With these six terms you can create very useful regex expressions. The following example shows the output of the route command:
$ route -n
Kernel IP routing table
Destination     Gateway         Genmask         Flags Metric Ref    Use Iface
10.1.1.0        0.0.0.0         255.255.255.0   U     0      0        0 eth0
169.254.0.0     0.0.0.0         255.255.0.0     U     1000   0        0 eth0
0.0.0.0         10.1.1.1        0.0.0.0         UG    100    0        0 eth0

You could use the following to match the interface:
>route -n
<eth\d

You could also match the first IP address:
>route -n
<\d+.\d+.\d+.\d+

Using the plus, +, means regex will match any digit repeating 1 or more times. An IP addresses can have 1 to 3 digits per octet (the number between the dots). The repeat makes it easy to match a variable number of digits.

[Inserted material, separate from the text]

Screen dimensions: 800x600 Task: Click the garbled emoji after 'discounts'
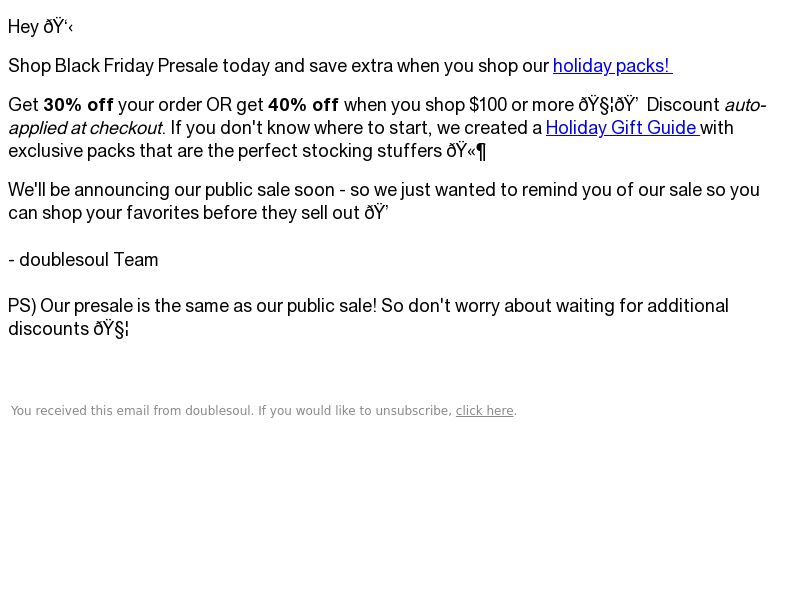click(111, 329)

Or even more useful would be to use a dynamic variable to grab the default gateway:
>route -n
<\n0.0.0.0
+$default_gw=(\d+.\d+.\d+.\d+)
 
By using the new line, the expect line will only match the 0.0.0.0 at the beginning of the line. I'll write more later about how to leverage expect-lite's capture buffer, but in this example, the <\n0.0.0.0 positions expect-lite to capture into a dynamic variable the very next thing that matches the regex \d+.\d+.\d+.\d+ which in this example the value of $default_gw would be 10.1.1.1

The regex OR

The seventh term of regex that is good to know is the OR command which is the vertical line or pipe, |
The pipe allows you to make a statement, such as mach this OR that. In expect-lite it would look like:
>echo "this"
<this|that

The above example is a bit contrived, but it is common to find the output of a command which might be true OR false, or enabled OR disabled, or UP or DOWN. This may be less useful for a simple match, but very useful in capturing a dynamic variable. The following command shows the interface state on a linux machine:
$ ip link show eth0
2: eth0: <BROADCAST,MULTICAST,UP,LOWER_UP> mtu 1500 qdisc pfifo_fast state UP qlen 1000
    link/ether 00:30:65:96:b5:4a brd ff:ff:ff:ff:ff:ff


To capture that state of the interface (UP or DOWN) in expect-lite, it would as simple as:
>ip link show eth0
+$intf_state=(UP|DOWN)

By using a simple, yet powerful regex, it is easy to capture the states of the interface in the example above.

The power of 7

I have only scratched the surface of Regex here, but it should cover 90+ percent of what you might need.  The 7 simple regex terms here; the whats, the repeats, and OR, it is possible to match just about anything you need in expect-lite.



PS. The above is not entirely correct, as the dot, is also a regex expression, but the above examples will work without having to know this eighth term.